### What this task involves
Full transcription, minus images: write out the listing below exactly as it appears.

### Dataset records
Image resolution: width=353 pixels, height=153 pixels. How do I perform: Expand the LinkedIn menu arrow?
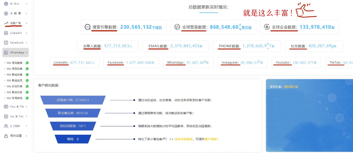pyautogui.click(x=26, y=33)
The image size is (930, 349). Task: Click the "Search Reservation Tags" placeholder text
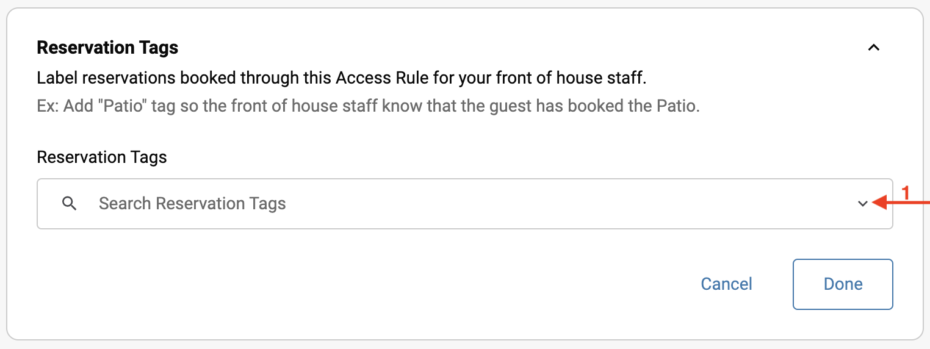click(192, 204)
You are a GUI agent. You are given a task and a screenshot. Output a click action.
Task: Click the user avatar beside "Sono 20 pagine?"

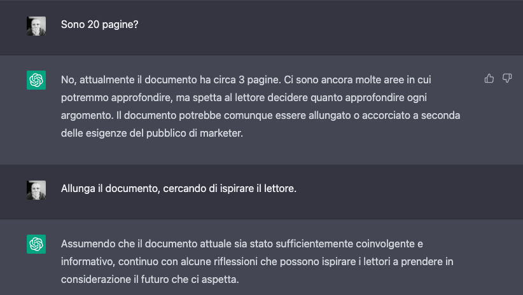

### Answer for the task
Image resolution: width=353 pixels, height=153 pixels. How do I perform: Expand the LinkedIn menu arrow?
pyautogui.click(x=26, y=33)
The image size is (930, 349). Task: Click the "Search Reservation Tags" placeholder text
click(192, 204)
You are a GUI agent. You are given a task and a screenshot. Output a click action.
Task: Click the user avatar beside "Sono 20 pagine?"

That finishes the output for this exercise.